-- GIVEN ENTRIES follows --

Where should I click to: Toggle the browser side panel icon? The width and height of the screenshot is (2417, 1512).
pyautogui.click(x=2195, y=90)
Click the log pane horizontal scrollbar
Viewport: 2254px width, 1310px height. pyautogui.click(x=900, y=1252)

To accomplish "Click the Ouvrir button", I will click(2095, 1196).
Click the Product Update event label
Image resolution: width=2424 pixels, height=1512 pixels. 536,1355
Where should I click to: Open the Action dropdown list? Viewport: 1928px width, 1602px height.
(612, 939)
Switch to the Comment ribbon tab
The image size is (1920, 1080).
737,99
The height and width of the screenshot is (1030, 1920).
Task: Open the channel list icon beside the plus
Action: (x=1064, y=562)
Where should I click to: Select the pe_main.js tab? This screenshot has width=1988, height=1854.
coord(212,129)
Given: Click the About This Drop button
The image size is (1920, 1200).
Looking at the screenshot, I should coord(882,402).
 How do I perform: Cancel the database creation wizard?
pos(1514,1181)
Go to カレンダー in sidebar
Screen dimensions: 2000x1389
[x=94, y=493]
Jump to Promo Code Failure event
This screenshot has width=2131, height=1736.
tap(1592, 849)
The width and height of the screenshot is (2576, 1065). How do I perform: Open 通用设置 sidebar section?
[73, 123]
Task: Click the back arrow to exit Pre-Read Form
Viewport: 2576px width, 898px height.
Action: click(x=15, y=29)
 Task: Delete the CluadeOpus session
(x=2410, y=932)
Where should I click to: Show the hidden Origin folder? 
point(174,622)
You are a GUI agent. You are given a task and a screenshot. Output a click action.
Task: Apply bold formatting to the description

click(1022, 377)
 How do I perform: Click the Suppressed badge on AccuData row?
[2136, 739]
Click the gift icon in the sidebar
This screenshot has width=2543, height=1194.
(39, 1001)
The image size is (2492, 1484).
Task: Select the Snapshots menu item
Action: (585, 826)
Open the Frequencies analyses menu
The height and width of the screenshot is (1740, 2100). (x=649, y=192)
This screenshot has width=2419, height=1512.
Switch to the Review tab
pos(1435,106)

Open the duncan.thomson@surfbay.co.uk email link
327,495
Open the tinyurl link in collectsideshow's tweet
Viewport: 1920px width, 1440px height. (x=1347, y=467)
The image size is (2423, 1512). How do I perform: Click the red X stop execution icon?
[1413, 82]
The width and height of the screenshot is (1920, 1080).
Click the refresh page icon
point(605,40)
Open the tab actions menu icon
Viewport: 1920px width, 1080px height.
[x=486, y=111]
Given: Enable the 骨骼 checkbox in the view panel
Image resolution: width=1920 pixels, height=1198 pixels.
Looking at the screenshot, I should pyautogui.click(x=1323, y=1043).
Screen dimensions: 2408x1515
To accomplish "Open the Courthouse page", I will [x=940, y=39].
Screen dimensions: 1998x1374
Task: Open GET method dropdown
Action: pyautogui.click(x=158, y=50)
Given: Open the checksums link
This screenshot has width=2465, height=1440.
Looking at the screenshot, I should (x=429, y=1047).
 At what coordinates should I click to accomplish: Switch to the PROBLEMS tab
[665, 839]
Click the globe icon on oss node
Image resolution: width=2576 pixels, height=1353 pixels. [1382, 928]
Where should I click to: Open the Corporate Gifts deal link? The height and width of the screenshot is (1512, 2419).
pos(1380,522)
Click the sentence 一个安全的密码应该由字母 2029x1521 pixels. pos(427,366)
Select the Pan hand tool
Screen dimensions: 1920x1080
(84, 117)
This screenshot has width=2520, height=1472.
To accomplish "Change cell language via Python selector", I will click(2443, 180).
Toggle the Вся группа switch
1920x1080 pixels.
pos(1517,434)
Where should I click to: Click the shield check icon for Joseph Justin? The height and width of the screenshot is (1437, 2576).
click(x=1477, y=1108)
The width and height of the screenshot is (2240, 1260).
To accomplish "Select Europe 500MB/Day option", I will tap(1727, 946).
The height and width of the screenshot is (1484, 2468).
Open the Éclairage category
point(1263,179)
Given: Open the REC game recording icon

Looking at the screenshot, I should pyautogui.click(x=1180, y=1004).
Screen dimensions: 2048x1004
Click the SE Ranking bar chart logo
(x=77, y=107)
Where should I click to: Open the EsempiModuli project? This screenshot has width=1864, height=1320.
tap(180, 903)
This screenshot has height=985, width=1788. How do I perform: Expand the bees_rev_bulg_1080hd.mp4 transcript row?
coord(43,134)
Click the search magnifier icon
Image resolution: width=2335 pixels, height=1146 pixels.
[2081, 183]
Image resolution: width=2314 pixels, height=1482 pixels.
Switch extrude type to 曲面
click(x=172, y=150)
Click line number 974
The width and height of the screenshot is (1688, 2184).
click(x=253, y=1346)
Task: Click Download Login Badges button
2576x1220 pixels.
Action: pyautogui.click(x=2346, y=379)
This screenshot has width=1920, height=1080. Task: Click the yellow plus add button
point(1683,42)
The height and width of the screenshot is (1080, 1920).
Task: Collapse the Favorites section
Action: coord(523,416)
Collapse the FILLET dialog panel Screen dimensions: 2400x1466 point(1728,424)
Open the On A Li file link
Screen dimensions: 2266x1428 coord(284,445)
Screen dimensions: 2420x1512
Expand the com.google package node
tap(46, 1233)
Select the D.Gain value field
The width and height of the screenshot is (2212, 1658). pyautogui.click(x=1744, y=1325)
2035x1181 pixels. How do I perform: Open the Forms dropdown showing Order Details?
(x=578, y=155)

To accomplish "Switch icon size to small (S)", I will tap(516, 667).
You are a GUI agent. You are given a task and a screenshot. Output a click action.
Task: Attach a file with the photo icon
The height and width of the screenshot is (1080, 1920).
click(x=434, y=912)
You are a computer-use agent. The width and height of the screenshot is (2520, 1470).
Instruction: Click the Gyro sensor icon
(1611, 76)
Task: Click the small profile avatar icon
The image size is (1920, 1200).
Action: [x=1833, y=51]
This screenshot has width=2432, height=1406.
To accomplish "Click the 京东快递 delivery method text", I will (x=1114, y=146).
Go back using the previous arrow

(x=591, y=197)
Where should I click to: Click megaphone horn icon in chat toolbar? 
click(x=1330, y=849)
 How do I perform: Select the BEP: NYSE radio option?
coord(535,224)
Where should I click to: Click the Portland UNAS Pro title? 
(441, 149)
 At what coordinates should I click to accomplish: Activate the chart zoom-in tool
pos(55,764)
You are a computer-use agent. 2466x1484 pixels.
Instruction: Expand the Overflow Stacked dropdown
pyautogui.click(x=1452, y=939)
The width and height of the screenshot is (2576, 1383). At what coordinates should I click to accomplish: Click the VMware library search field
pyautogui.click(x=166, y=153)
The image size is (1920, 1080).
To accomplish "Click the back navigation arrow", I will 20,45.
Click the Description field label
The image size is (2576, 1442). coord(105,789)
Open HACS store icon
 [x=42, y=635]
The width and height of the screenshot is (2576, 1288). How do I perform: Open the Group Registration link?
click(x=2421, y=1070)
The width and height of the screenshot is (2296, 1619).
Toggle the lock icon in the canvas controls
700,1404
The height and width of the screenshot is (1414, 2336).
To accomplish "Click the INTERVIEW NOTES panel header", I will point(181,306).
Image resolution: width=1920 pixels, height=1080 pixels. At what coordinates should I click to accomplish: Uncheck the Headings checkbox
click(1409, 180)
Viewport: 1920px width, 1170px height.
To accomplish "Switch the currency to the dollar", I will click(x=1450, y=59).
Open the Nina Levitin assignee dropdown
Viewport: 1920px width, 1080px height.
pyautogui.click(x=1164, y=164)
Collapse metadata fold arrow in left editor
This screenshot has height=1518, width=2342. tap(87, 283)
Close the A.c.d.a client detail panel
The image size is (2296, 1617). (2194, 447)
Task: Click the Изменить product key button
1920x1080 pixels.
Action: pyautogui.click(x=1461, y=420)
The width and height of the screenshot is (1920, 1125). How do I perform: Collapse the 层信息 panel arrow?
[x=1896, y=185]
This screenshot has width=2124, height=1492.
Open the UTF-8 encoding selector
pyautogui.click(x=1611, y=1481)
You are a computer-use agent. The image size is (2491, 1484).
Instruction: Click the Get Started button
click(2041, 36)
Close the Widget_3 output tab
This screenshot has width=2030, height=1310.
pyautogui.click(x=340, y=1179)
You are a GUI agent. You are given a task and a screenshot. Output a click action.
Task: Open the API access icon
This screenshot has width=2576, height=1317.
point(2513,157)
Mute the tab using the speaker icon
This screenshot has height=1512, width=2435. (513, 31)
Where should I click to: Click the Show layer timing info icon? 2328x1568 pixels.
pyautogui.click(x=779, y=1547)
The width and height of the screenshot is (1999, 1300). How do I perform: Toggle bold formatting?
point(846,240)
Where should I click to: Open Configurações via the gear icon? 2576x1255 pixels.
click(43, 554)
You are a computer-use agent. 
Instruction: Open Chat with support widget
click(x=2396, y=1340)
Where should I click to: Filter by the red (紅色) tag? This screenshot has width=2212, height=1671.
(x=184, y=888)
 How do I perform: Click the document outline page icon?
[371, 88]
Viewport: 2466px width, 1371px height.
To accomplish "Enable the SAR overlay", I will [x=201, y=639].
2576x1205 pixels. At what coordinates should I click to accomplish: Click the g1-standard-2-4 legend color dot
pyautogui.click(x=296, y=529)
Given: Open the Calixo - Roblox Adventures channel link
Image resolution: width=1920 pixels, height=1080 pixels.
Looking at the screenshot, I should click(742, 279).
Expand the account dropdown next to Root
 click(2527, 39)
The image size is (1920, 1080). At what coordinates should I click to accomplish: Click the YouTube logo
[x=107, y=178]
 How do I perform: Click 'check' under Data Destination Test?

-- GIVEN ENTRIES concluded --

§ **PROBLEM**
Could you return exactly the stretch of the data above that starts at the line with "Where should I click to: Show" and ends at the line with "Screen dimensions: 2408x1515", both lines included?

§ **TASK RESULT**
Where should I click to: Show the hidden Origin folder? 
point(174,622)
You are a GUI agent. You are given a task and a screenshot. Output a click action.
Task: Apply bold formatting to the description

click(1022, 377)
 How do I perform: Click the Suppressed badge on AccuData row?
[2136, 739]
Click the gift icon in the sidebar
This screenshot has width=2543, height=1194.
(39, 1001)
The image size is (2492, 1484).
Task: Select the Snapshots menu item
Action: (585, 826)
Open the Frequencies analyses menu
The height and width of the screenshot is (1740, 2100). (x=649, y=192)
This screenshot has width=2419, height=1512.
Switch to the Review tab
pos(1435,106)

Open the duncan.thomson@surfbay.co.uk email link
327,495
Open the tinyurl link in collectsideshow's tweet
Viewport: 1920px width, 1440px height. (x=1347, y=467)
The image size is (2423, 1512). How do I perform: Click the red X stop execution icon?
[1413, 82]
The width and height of the screenshot is (1920, 1080).
Click the refresh page icon
point(605,40)
Open the tab actions menu icon
Viewport: 1920px width, 1080px height.
[x=486, y=111]
Given: Enable the 骨骼 checkbox in the view panel
Image resolution: width=1920 pixels, height=1198 pixels.
Looking at the screenshot, I should pyautogui.click(x=1323, y=1043).
Screen dimensions: 2408x1515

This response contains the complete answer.